After the release of our second EP “My Heart is a Fuck Boi” following “My Penis is Methodist”, our band has been called out by critics for appearing too dark. Upon attending one of our shows, one reviewer wrote, “Be prepared to dance, sing, and dive into a three-month spiral of depression.” To balance our image, we seek a cute, quirky, Silly Billy, adorkable back-up vocalist.
Note: we originally tried to fix this issue by performing with a plush teddy bear at the front of the stage, but Travis decided to burn it during “Fire is My Girlfriend”.
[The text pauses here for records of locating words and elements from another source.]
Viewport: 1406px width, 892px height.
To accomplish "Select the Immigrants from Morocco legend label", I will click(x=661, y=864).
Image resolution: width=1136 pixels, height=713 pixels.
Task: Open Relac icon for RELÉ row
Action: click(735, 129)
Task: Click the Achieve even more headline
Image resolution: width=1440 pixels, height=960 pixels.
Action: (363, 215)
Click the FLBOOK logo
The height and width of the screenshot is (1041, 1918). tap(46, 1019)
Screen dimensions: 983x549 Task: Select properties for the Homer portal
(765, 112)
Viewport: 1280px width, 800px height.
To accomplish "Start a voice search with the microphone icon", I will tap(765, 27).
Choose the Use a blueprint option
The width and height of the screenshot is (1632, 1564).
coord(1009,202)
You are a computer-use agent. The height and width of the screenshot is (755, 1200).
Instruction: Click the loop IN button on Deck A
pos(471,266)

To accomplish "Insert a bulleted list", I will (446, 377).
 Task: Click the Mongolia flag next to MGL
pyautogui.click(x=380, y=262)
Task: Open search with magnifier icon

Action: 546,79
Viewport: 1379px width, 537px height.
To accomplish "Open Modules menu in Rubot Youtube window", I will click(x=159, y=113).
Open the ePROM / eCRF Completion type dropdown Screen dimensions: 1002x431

Below are the necessary qualifications for the position:
- Must be able to sing – scatting preferred
- Must play Ukulele, Xylophone, or Kazoo
- Must own lots of polka dots, tall socks, over-sized glasses, and tiny hats
- Must have at least 5 years experience wearing bangs
- Must pray to Zoey Deschanel
- Must watch old episodes of New Girl with us on the tour bus
The below are not requirements related to the position but skills that will put you ahead of other candidates:
- Knitting – Travis thinks it would be kind of cool if we all wore mittens during “My Blood is as Cold as your Mom’s Personality”
- Baking – Kyle’s cookies are shit, and we’d like you to take over.
- Bad dancing – If you are a good dancer this whole quirky thing won’t read.
- Celestial knowledge – That we will ignore.
- Magic tricks – Sometimes we can’t stream New Girl from the bus but can be occupied for a couple hours by sleight of hand.
- Willingness to read our journals to tell us who is the darkest – It’s probably Greg. He drives the bus.
If this describes you, please come to auditions from 12-4pm, next Sunday at Dead Soul Tavern behind Party City.